Mutations in the fatty acid 2-hydroxylase gene are associated with leukodystrophy with spastic paraparesis and dystonia

Abstract

Myelination is a complex, developmentally regulated process whereby myelin proteins and lipids are coordinately expressed by myelinating glial cells. Homozygosity mapping in nine patients with childhood onset spasticity, dystonia, cognitive dysfunction, and periventricular white matter disease revealed inactivating mutations in the FA2H gene. FA2H encodes the enzyme fatty acid 2-hydroxylase that catalyzes the 2-hydroxylation of myelin galactolipids, galactosylceramide, and its sulfated form, sulfatide. To our knowledge, this is the first identified deficiency of a lipid component of myelin and the clinical phenotype underscores the importance of the 2-hydroxylation of galactolipids for myelin maturation. In patients with autosomal-recessive unclassified leukodystrophy or complex spastic paraparesis, sequence analysis of the FA2H gene is warranted.

Figure 1

The Families' Pedigree and Haplotype along the Critical Region on Chromosome 16 (A) Family 1 pedigree and their haplotype along the critical region on chromosome 16. Patients' symbols are filled. Numbered symbols represent individuals whose DNA samples were available for analysis. The polymorphic microsatellite markers and their chromosomal locations (in Mb) are given in the upper-left panel.
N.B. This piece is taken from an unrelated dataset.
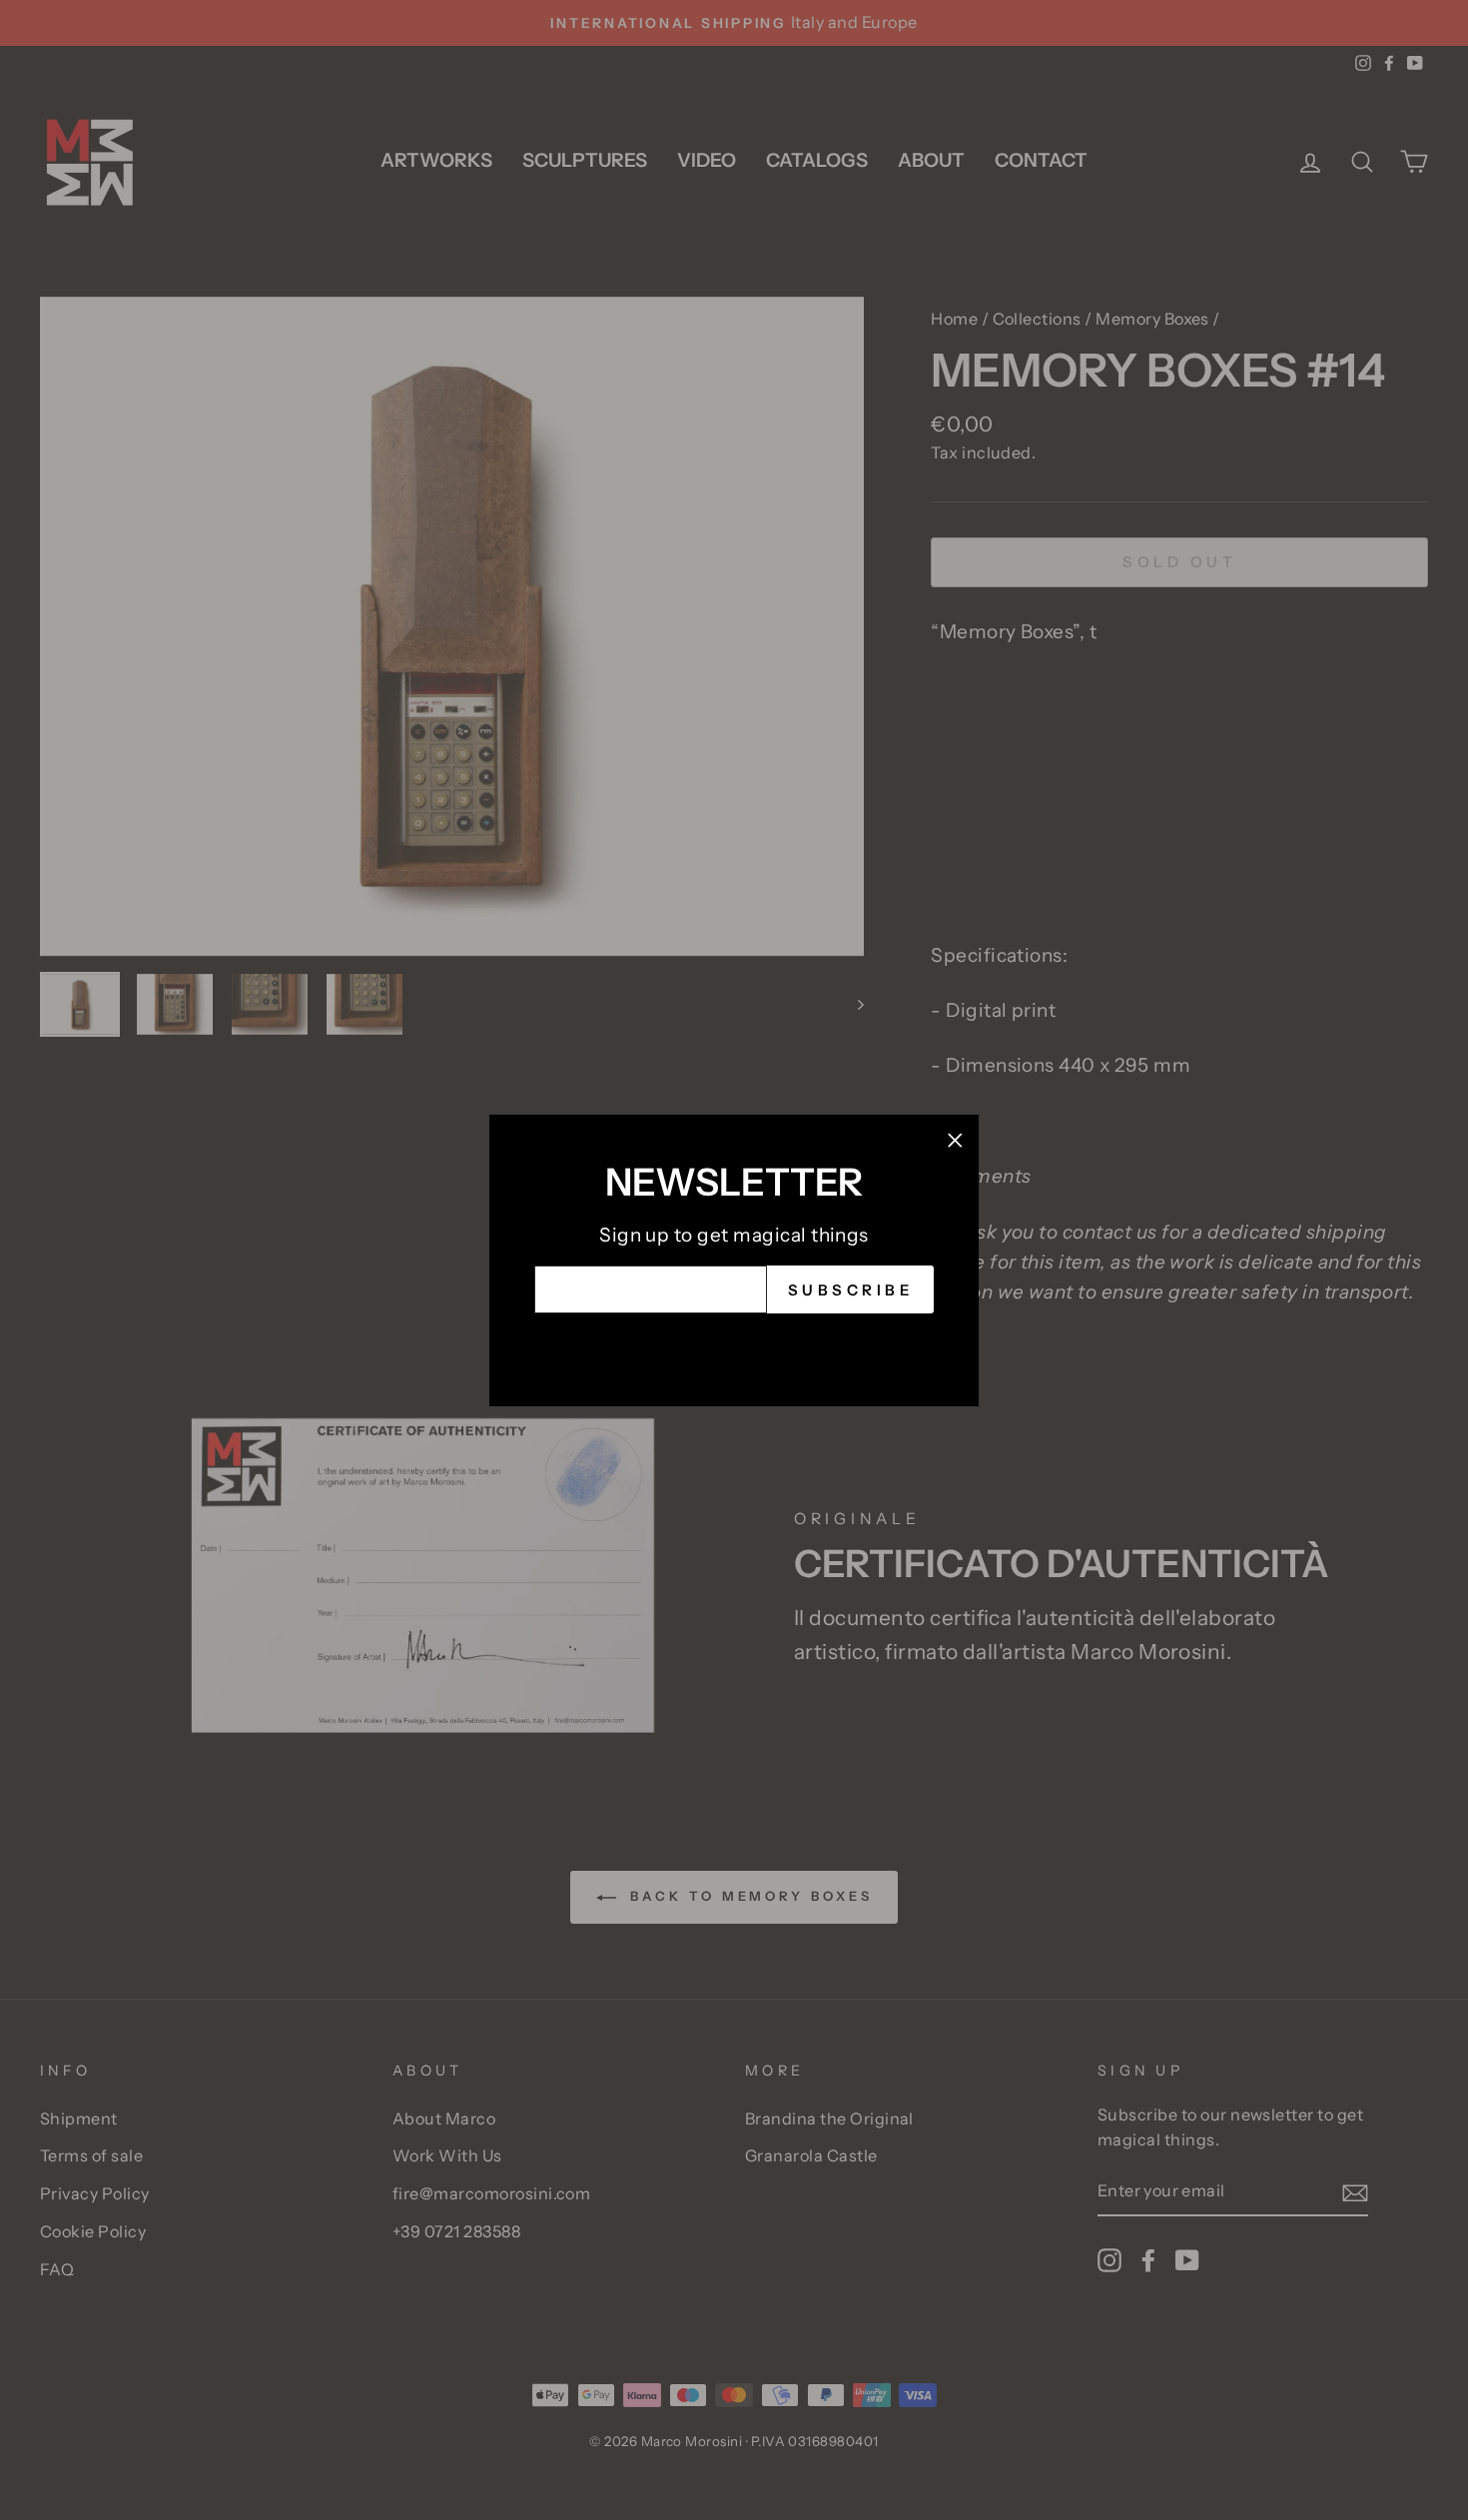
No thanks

C16 _65.77 stands for hg18_chr16:65767359-65767624, C16_67.21 stands for hg18_chr16:67214180-67214437, C16_68.20 stands for hg18_ chr16:68218628-68218887, C16_69.20 stands for hg18_chr16:69227890-69228133, and C16_73.87 stands for hg18_chr16:73875745-73875997. (B) Family 2 pedigree. The asterisk represents an individual whose family name is identical to that of family 1. (C) Family 3 pedigree. The polymorphic microsatellite markers and their location are given at the upper-left and upper-right panel, for family 2 and family 3, respectively.

Figure 2

Electron Micrograph of the Sural Nerve Showing Normal Structure and Distribution of Myelinated and Unmyelinated Nerve Fibers The inset shows details of a myelin sheath to show normal compaction and periodicity of myelin lamellae.

Figure 3

Brain MRI of Patient 2762 at 7 Years of Age and Patient 1211 at 18 Years of Age (A) Sagittal T1 weighted image. (B) Axial T2 weighted image. (C and D) Axial FLAIR images showing prolonged relaxation times in the periventricular white matter, more prominent posteriorly, and to a lesser extent in the posterior limbs of the internal capsules. There is no significant loss of volume. Images in (A)–(D) are of patient 2762 at 7 years of age. (E and F) Sagittal T1 weighted (E) and axial T2 weighted (F) images showing loss of volume of the corpus callosum and to a lesser extent of the cerebellum and pons. Images are of patient 1211 at 18 years of age.

Figure 4

Mutations in the FA2H Gene (A) A cDNA fragment of the FA2H gene from the patients of family 1 and 2 who are homozygous for the c.786+1G→A mutation. Lane 1 represents the control, lane 2 represents the patient, and lane 3 represents the DNA ladder marker. (B) Sequence of the short cDNA fragment demonstrating exon 5 and 6 skipping. (C) Schematic representation of the conserved domains of the FA2H protein. Cyt-b5 stands for cytochrome b5-like heme-binding domain and ERG3 is the sterol desaturase domain. The locations of the residues encoded by exon 5 and 6 and of the two mutations are shown. (D) Conservation throughout evolution of the aspartic acid at codon 35 (in bold), which is mutated in patients from family 3.